Vom Polizeipräsidium Ravensburg kamen Polizeipräsident Uwe Stürmer sowie Vertreter der Schutzpolizeidirektion, des Führungs- und Einsatzstabes und des Referats Prävention ebenso wie die Leiter der Polizeireviere in Überlingen und Friedrichshafen sowie die Koordinatorin für jugendliche Intensivtäter der Kriminalpolizeidirektion Friedrichshafen ins Landratsamt. Landrat Lothar Wölfle sowie die Dezernentin und Dezernenten der Kreisverwaltung waren die Gesprächspartner aus dem Bodenseekreis. „Die Zusammenarbeit ist pragmatisch und unkompliziert“, haben sich beide Seiten gegenseitig bestätigt. Das habe sich jüngst etwa bei der Baumbesetzung im Weingartenwald bei Hagnau bewährt. Bereits jetzt bestehen Arbeitsgruppen zu den Themen Lebensmittelüberwachung oder Jugendkriminalität. Weitere sollen folgen, so etwa zur Cybersicherheit oder bedarfsorientiert zu einer Sicherheitspartnerschaft. Welche Schäden durch Hackerangriffe angerichtet werden können, musste jüngst eine mittelständische Unternehmensgruppe im Landkreis Ravensburg erfahren oder auch der Landkreis Anhalt-Bitterfeld in Sachsen-Anhalt. Mit verschiedenen Veranstaltungen will die Sicherheitskonferenz für mehr Sensibilität für dieses wichtige Zukunftsthema sorgen.
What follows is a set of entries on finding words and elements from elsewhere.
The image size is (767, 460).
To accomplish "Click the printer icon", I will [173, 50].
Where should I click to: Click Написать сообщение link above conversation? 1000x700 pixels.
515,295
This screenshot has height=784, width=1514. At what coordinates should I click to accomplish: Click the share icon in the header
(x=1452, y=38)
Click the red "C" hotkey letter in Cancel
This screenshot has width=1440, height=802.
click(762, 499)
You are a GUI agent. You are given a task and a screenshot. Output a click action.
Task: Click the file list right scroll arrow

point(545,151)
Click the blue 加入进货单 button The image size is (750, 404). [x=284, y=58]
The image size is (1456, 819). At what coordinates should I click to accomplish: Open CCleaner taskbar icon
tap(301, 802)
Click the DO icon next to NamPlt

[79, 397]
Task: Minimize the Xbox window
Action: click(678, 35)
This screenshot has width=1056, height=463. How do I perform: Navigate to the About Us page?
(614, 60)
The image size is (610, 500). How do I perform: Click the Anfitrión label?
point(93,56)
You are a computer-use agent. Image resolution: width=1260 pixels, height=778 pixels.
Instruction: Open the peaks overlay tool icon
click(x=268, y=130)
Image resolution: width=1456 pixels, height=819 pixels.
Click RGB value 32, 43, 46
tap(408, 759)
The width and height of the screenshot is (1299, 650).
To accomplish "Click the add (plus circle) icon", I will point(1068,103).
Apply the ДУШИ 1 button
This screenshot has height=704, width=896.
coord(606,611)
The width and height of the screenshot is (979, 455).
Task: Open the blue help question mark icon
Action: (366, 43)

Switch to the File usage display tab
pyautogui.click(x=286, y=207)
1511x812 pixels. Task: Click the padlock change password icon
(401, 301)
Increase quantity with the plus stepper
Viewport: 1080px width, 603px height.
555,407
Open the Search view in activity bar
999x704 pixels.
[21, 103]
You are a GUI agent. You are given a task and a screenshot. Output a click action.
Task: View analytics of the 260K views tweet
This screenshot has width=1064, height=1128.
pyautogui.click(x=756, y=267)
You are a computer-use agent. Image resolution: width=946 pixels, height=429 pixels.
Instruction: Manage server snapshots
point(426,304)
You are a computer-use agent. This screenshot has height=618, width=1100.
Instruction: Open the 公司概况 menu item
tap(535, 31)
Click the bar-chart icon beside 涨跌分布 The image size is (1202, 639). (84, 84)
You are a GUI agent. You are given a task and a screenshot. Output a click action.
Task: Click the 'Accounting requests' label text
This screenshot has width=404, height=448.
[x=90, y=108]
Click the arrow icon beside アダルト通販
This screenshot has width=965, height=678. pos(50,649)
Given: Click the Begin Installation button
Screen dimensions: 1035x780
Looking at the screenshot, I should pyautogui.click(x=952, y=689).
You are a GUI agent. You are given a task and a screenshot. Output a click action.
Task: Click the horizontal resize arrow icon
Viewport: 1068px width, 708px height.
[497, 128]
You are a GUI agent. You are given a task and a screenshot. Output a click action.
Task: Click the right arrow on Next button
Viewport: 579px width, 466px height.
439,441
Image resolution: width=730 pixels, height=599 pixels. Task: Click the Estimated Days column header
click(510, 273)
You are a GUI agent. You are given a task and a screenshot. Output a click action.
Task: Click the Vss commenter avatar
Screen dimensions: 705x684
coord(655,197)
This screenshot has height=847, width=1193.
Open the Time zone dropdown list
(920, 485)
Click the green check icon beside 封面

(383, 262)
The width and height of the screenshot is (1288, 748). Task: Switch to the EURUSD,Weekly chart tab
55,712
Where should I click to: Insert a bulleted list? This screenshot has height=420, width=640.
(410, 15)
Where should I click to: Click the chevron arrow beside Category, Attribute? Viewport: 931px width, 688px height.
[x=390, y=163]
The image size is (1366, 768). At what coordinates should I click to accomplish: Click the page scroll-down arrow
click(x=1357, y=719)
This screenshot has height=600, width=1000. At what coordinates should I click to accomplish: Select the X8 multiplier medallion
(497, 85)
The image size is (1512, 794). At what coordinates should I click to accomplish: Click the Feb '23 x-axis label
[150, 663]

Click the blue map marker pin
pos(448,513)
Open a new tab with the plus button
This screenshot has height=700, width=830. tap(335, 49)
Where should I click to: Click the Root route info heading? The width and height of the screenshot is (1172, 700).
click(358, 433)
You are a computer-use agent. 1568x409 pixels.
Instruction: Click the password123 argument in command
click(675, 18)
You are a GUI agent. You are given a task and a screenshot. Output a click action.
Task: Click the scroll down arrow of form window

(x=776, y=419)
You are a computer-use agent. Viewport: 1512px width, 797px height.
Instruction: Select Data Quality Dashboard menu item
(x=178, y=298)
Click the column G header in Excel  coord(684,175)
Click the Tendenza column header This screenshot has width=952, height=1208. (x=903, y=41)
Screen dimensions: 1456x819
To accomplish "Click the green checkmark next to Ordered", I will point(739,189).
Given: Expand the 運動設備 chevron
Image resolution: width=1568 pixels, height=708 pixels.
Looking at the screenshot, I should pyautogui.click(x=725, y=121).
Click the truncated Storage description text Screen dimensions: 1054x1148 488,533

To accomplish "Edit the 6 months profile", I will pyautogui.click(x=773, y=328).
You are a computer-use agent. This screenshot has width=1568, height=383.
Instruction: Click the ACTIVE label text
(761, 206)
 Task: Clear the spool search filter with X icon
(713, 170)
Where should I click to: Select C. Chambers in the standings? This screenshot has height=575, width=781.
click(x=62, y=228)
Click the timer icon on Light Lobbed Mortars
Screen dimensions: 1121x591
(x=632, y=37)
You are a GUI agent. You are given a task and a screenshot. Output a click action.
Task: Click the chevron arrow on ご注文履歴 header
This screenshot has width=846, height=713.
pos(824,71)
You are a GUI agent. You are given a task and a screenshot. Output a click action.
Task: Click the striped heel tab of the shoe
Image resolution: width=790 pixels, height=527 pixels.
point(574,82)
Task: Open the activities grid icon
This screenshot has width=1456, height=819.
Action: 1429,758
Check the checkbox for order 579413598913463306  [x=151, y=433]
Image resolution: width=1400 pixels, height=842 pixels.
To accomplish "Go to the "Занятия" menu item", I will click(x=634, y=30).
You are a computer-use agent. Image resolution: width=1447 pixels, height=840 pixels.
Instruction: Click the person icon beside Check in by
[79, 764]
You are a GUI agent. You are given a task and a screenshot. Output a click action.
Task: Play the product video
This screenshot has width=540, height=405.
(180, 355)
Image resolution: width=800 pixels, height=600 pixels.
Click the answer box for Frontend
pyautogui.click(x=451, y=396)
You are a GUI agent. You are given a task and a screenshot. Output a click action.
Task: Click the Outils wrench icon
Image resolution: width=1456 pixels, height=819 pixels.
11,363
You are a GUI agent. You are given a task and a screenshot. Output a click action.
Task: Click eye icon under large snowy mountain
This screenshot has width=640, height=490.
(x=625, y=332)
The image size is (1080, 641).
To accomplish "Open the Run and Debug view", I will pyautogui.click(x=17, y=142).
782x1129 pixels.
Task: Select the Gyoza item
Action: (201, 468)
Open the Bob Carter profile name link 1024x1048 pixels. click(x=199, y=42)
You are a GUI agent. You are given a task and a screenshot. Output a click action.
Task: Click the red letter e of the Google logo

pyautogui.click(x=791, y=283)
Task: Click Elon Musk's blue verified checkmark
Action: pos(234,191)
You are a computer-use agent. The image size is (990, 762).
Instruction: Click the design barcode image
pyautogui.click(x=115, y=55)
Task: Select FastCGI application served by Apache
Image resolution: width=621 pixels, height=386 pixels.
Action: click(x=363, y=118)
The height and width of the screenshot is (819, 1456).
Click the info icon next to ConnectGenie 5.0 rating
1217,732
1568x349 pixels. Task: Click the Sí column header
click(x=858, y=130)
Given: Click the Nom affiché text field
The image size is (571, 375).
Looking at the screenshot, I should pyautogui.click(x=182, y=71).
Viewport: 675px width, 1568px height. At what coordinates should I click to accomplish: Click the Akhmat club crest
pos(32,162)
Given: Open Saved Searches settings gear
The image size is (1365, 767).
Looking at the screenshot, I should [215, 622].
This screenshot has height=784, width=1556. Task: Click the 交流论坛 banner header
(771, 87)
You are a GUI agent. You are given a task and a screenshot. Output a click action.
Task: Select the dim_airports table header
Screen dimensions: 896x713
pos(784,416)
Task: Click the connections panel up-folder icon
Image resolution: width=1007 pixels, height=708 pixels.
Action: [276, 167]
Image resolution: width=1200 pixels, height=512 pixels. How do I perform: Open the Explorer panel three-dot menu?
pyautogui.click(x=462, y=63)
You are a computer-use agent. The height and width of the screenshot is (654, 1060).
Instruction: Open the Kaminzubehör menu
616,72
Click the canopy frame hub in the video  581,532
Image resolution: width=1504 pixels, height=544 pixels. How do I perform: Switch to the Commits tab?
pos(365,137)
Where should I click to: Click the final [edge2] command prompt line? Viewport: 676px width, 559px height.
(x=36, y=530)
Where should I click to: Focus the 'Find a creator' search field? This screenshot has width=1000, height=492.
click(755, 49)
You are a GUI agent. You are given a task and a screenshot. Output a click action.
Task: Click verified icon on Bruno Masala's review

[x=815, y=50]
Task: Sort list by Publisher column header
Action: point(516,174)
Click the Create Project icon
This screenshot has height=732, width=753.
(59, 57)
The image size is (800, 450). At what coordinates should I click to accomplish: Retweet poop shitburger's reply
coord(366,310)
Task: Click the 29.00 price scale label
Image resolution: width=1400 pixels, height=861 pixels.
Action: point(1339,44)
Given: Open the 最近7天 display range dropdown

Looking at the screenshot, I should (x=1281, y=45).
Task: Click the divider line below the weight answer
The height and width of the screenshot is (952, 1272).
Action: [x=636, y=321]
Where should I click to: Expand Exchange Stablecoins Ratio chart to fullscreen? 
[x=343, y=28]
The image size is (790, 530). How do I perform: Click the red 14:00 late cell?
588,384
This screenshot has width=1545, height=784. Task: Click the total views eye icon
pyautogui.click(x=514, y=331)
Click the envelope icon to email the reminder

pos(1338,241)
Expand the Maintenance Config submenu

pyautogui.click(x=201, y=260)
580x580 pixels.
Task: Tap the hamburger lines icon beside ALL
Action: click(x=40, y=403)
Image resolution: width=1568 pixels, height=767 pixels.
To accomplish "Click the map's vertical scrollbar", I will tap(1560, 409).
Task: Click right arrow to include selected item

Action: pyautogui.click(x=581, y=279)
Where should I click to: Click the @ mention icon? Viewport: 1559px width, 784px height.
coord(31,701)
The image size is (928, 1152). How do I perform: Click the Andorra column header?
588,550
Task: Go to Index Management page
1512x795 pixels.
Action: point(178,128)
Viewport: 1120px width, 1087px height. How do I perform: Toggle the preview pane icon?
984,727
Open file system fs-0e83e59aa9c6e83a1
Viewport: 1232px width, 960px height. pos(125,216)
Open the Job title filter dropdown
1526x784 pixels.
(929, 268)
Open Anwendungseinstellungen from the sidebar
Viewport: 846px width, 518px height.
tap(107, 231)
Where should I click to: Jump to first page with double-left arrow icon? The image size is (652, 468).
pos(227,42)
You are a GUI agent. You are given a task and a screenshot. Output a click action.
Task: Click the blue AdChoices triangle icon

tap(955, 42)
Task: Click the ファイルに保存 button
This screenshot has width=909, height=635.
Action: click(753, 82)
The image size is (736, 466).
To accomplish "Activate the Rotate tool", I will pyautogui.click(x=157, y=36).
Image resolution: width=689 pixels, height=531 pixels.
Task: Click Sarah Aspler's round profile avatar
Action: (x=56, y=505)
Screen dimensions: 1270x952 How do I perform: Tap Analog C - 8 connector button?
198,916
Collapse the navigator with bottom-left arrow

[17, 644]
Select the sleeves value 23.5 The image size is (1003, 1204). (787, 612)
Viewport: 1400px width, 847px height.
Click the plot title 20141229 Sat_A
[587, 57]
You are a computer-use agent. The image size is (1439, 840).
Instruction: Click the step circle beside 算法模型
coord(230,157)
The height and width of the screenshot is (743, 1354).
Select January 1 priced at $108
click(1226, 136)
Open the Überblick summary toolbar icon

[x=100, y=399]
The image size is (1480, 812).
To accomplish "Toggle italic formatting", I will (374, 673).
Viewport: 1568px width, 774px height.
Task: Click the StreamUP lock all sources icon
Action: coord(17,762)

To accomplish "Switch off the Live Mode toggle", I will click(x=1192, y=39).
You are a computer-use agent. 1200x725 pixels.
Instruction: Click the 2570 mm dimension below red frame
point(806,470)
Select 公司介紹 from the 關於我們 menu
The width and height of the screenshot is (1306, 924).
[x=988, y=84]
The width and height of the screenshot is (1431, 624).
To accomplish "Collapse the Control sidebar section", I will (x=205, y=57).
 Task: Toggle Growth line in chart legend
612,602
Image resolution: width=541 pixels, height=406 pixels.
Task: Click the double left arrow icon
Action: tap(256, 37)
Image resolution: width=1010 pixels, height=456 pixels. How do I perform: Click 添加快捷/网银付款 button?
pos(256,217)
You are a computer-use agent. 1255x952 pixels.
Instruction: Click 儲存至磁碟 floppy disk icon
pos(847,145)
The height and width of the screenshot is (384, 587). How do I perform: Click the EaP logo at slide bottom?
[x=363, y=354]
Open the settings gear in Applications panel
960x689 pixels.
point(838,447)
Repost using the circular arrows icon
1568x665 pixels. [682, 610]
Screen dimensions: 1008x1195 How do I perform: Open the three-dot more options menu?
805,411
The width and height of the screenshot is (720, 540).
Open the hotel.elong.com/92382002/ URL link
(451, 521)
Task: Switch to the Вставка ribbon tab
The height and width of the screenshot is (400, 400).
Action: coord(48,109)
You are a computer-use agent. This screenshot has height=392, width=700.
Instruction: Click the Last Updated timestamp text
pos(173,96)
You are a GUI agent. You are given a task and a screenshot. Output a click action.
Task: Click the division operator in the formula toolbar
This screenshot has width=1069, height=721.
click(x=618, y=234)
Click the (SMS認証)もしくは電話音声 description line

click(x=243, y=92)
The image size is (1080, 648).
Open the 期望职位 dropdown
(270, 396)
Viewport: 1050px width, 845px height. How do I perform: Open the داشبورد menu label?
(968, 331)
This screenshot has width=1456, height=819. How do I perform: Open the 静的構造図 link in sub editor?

Wie Polizeipräsident Stürmer in der letzten Sitzung des Jugendhilfeausschusses des Bodenseekreises berichtet, mache ihm die Zahl der „jugendlichen Intensivtäter“ im Landkreis Sorgen. Dies sind aktuell etwa zehn Personen. Darunter versteht die Polizei junge Menschen, die in einem bestimmten Zeitraum mit einer festgeschriebenen Anzahl von Straftaten aus bestimmten Deliktsbereichen aufgefallen sind. Da bei den Strafverfahren die Jugendgerichtshilfe des Landkreises mit eingebunden werden muss, gibt es in diesen Fällen bereits einen guten Kontakt zwischen Polizei und Landratsamt. Die bisher bereits praktizierte Zusammenarbeit mit der Führerscheinbehörde soll in diesem Kontext noch weiter intensiviert werden. Denn nach dem Straßenverkehrsgesetz darf nur der ein Kraftfahrzeug führen, der dazu „charakterlich geeignet“ ist. Auffälliges Verhalten durch wiederholte Straftaten stellt eine derartige charakterliche Eignung regelmäßig infrage und kann somit führerscheinrechtliche Maßnahmen nach sich ziehen. Ähnliches gilt auch für die sogenannte „Auto-Poserszene“, die jüngst in Friedrichshafen aufgefallen ist. Der Landkreis wird dazu den Verkehrssicherheitsrat einberufen, um hier im Verbund gegenzusteuern. Mit gemeinsamen Aktionen werden der Bodenseekreis und die Polizei zu mehr Zivilcourage aufrufen und Menschen, die sich beispielgebend engagiert haben, künftig öffentlich auszeichnen und würdigen.

Polizeipräsident Stürmer und Landrat Wölfle zeigten sich sehr zufrieden mit dem Ergebnis der Sicherheitskonferenz. „Wir können gut miteinander und unser noch enger abgestimmtes Vorgehen wird die Sicherheit im Bodenseekreis weiter verbessern“, so das Fazit der beiden Behördenleiter.